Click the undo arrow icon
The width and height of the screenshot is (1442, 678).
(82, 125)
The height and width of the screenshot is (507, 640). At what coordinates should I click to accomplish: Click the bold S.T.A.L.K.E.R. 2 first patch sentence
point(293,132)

→ **Try it**: Output exactly the lines from the one holding "The width and" to the end of the material above, with both ends included.

→ **Answer box**:
The width and height of the screenshot is (1442, 678).
(82, 125)
The height and width of the screenshot is (507, 640). At what coordinates should I click to accomplish: Click the bold S.T.A.L.K.E.R. 2 first patch sentence
point(293,132)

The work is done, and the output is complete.